A comparison tool system 2054 can include software that performs comparisons of information for participants, allowing participants to engage in self- directed research (e.g., as shown in FIG. 17, above). The comparison tool system can work in conjunction with the privacy system 2052 to maintain confidentiality and anonymity as controlled by the participants.
Comparison can be done in various ways. For example, a participant can access and view another participant's information if authorized. Or, a participant can direct software to access another participant's on behalf of the comparing participant. Privacy settings can be configured to address such scenarios (e.g., whether a participant's genomic profile can be examined by other participants, examined on behalf of another participant, or examined at the request of another participant).

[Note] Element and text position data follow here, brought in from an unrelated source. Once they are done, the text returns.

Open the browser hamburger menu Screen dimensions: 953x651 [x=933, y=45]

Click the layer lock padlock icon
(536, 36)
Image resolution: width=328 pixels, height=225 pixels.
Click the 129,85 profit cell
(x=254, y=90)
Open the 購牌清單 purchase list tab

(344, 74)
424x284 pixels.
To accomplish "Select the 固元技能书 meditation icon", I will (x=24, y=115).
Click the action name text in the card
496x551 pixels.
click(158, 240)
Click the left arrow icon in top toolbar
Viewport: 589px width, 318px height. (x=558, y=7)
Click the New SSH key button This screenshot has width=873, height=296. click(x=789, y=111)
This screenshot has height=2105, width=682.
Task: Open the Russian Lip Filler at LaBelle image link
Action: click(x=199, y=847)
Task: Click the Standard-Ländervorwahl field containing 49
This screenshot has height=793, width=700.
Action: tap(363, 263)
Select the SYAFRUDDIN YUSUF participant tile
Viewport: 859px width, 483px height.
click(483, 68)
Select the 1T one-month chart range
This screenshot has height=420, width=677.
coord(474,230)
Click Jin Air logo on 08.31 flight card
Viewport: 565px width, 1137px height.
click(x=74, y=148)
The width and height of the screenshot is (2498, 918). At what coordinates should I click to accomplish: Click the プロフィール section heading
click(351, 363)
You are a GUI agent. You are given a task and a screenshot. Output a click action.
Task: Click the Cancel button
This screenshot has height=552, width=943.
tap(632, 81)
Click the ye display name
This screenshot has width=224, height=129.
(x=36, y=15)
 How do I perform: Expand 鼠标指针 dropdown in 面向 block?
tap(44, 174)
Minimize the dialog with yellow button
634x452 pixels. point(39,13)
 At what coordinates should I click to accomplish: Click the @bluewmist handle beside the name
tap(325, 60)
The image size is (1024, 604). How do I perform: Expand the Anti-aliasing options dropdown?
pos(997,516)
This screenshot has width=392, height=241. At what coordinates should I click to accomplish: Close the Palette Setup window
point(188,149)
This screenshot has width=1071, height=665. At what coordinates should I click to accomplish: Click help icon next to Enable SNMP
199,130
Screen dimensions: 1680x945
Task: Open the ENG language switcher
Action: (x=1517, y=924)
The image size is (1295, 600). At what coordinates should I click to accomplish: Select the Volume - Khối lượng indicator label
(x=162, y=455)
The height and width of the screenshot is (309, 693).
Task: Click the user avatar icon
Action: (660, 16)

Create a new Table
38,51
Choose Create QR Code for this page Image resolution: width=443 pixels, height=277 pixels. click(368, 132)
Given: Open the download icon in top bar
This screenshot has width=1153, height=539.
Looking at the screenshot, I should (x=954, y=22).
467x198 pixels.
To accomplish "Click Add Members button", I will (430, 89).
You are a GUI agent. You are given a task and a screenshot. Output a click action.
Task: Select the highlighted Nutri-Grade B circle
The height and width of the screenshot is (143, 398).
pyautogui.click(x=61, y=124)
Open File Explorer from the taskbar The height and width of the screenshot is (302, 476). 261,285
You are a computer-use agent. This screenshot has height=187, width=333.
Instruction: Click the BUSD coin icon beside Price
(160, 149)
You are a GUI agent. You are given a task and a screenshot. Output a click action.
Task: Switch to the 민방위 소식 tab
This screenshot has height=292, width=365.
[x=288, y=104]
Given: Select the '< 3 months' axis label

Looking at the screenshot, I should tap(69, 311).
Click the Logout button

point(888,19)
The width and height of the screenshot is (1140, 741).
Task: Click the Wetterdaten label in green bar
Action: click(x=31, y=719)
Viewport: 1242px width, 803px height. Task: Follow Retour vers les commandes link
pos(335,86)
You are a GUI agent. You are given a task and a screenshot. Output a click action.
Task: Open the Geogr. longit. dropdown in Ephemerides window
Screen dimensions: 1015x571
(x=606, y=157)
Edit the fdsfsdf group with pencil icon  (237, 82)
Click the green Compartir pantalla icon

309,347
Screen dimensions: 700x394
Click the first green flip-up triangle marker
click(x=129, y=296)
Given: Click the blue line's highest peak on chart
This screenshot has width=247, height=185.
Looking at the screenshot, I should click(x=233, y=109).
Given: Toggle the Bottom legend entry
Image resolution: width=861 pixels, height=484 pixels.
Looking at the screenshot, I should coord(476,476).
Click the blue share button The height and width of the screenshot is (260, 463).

In a system in which at least some genomic profile information is stored at a computer system under control of a participant (e.g., a peer-to-peer arrangement or distributed database arrangement), various portions of the collection may reside at other computer systems. For example, a reference to a computer at which the information can be accessed via a communications network can be stored in place of the actual information. The software accordingly directs requests for information residing on the computer system under the participant's control to the computer system under the participant's control. The computer system under control of the participant may reside at the participant's home or other remote location and can include software for responding to information requests.
Other database arrangements than those shown are possible. For example, information can be stored in a variety of tables in a single database, or any number of databases can be used to provide similar functionality.
The system 2002 can include technologies for presenting various user interfaces and exchanging information over a communications network, SUGII as the
Internet. The system 2002 can be used alone, in conjunction with, or in various combinations with that shown in FIG. 1.
Further Information The following are incorporated herein by reference: PCT Document WO 96/23078, entitled "Computer System Storing and Analyzing Microbiological Data" and Sabatini et al, U.S. Patent No. 5,966,712, filed May 15, 1997, entitled "Database and System for Storing, Comparing and Displaying Genomic Information."
Alternatives Although the term "participant" is used above to describe a single person or patient, a participant can also include two people, such as when a parent or guardian registers a minor child. In such a case, the personal genomic profile relates to the minor child, but other aspects of the technology might pertain to the minor child or the parent or guardian. Although some of the above examples illustrate an implementation using the
Internet, the technologies can be carried out in other ways using other networks. In view of the many possible embodiments to which the principles of the invention may be applied, it should be recognized that the illustrated embodiments are examples of the invention, and should not be taken as a limitation on the scope of the invention. Rather, the scope of the invention includes what is covered by the following claims. I therefore claim as my invention all that comes within the scope and spirit of these claims.